_Set problem_:
Quote the records word for word, from the line that contains "You are a GUI" through the line that contains "click(924, 720)", both lines included. Leave the pictures out.

_Dataset entries_:
------------------------------------

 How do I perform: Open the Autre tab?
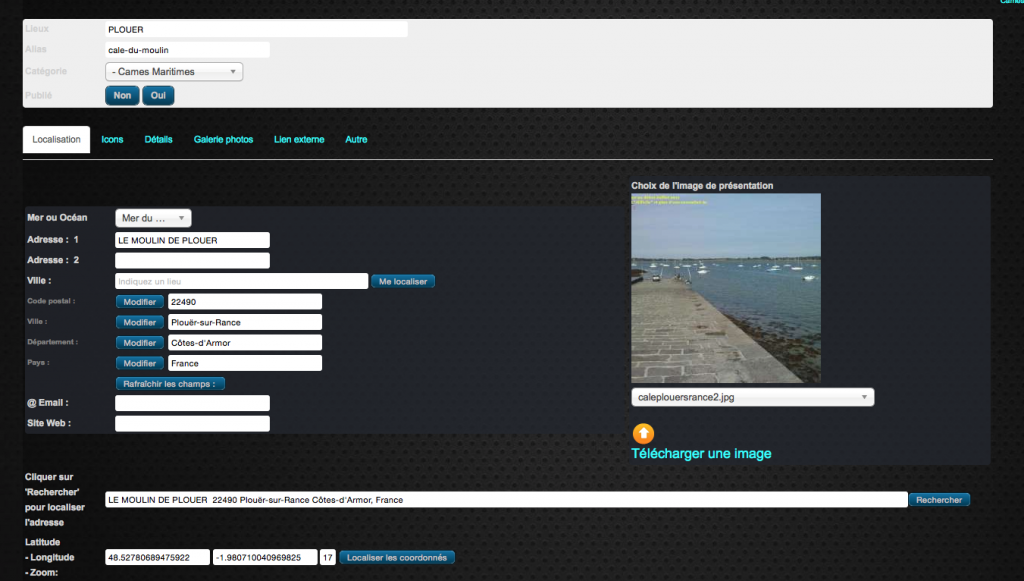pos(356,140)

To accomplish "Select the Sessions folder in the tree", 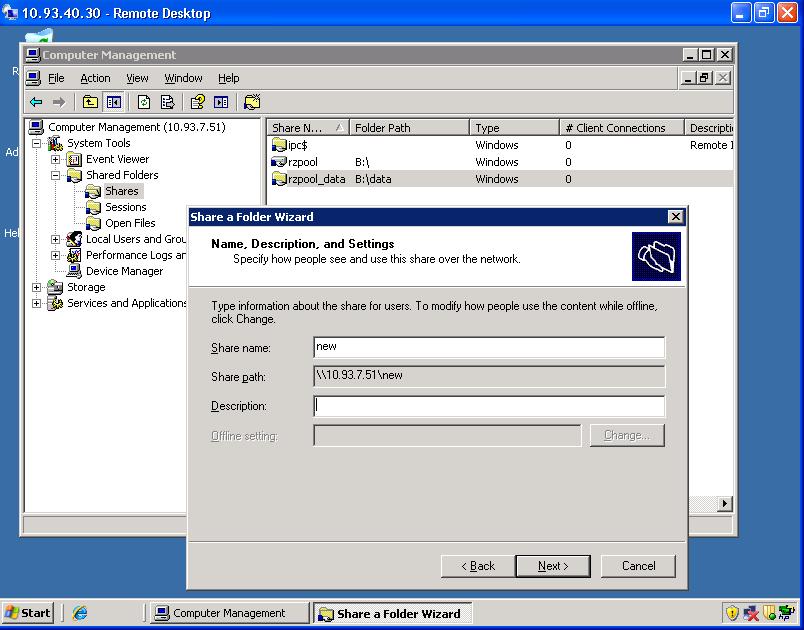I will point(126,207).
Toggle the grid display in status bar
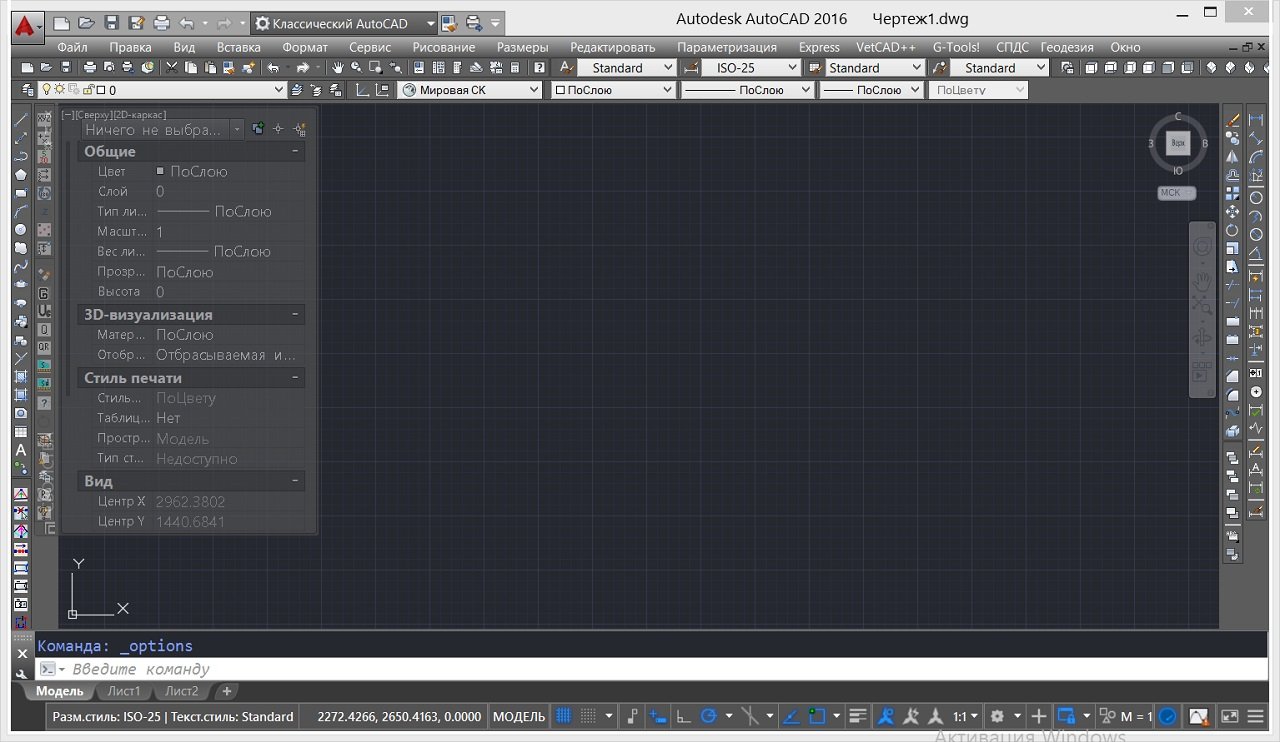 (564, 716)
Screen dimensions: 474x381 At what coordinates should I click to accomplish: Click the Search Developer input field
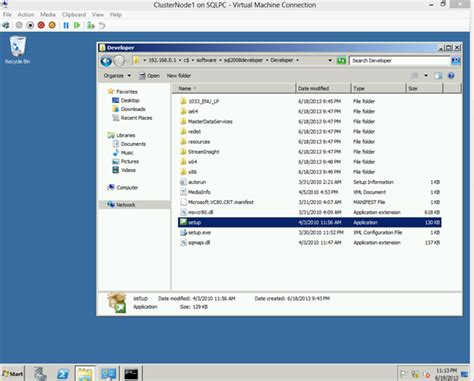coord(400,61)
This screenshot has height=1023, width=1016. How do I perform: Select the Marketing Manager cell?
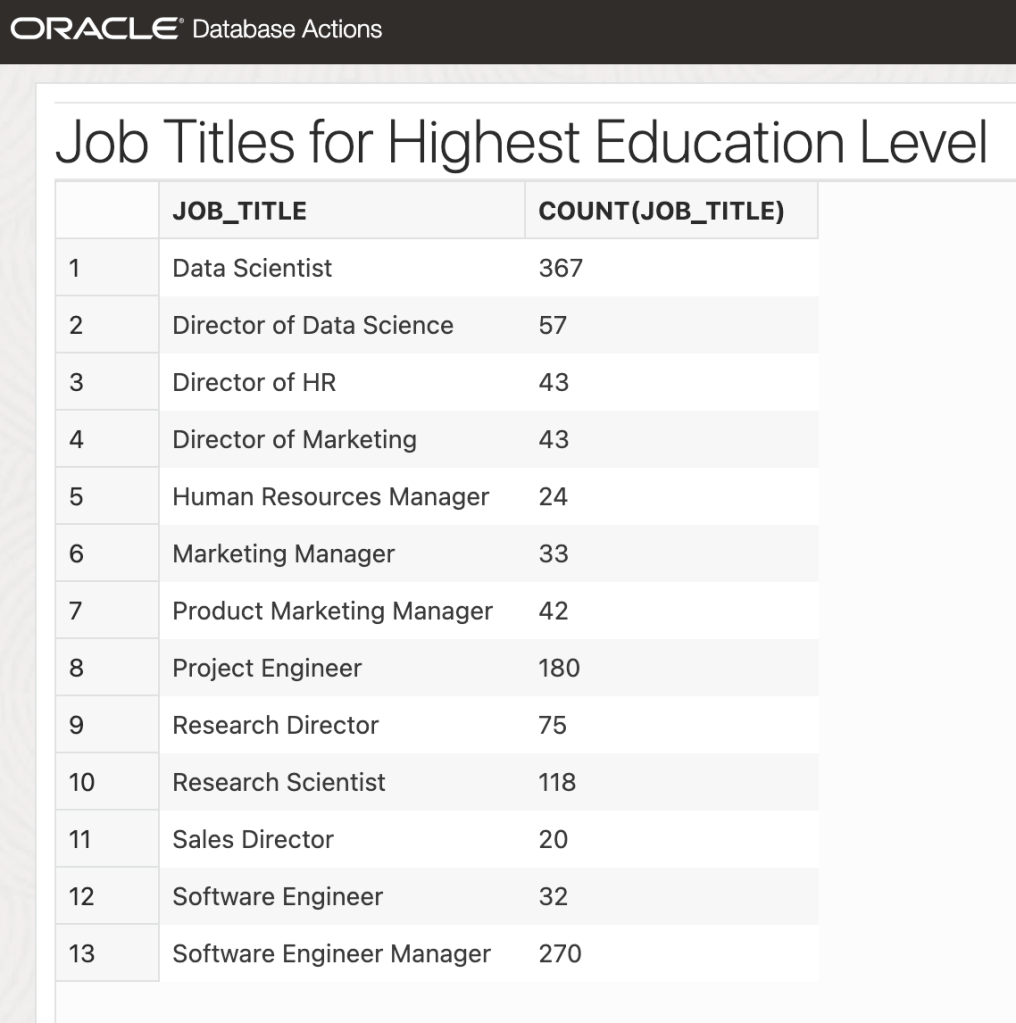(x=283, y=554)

------------------------------------

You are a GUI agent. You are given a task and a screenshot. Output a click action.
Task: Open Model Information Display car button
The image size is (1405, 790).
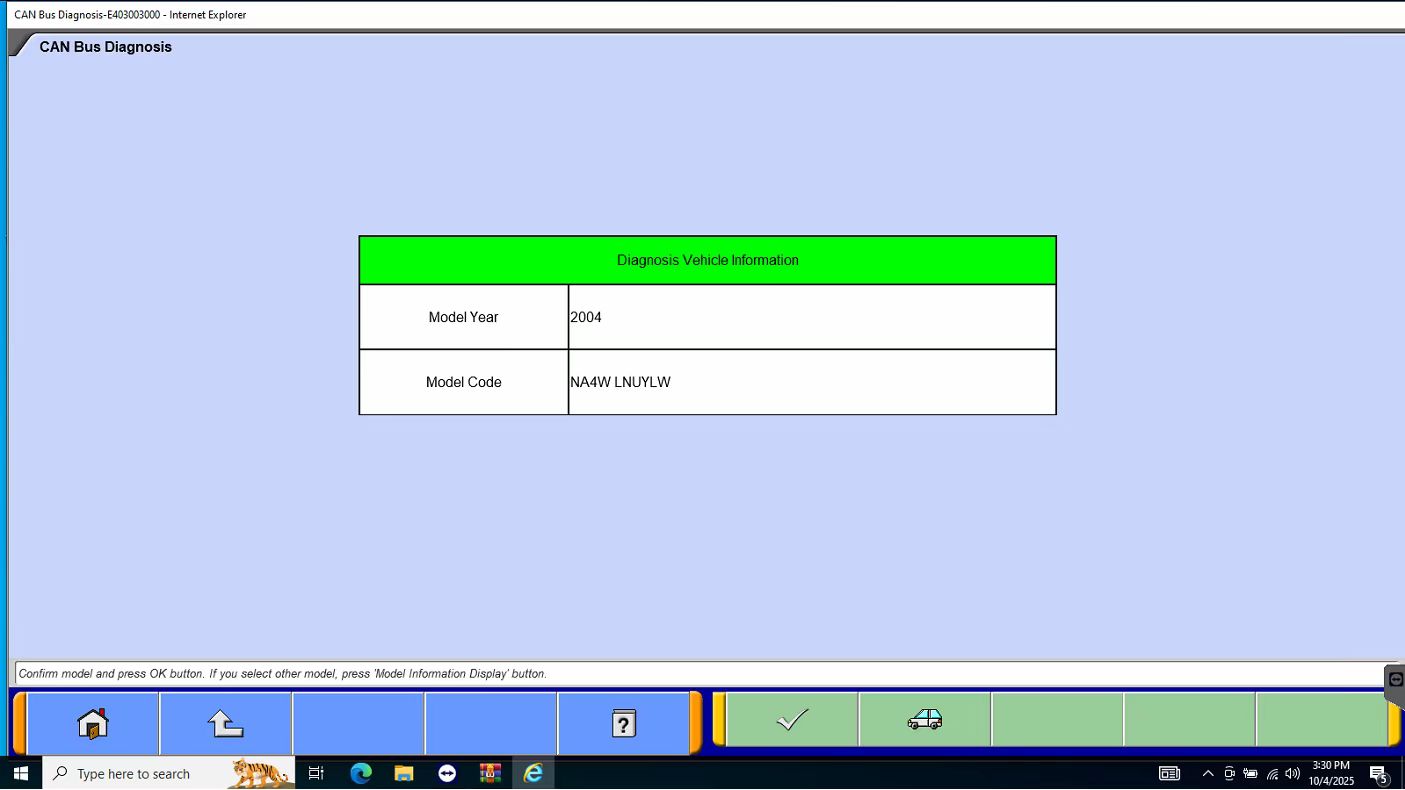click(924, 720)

------------------------------------

_Result_:
You are a GUI agent. You are given a task and a screenshot. Output a click action.
Task: Open Model Information Display car button
The image size is (1405, 790).
click(924, 720)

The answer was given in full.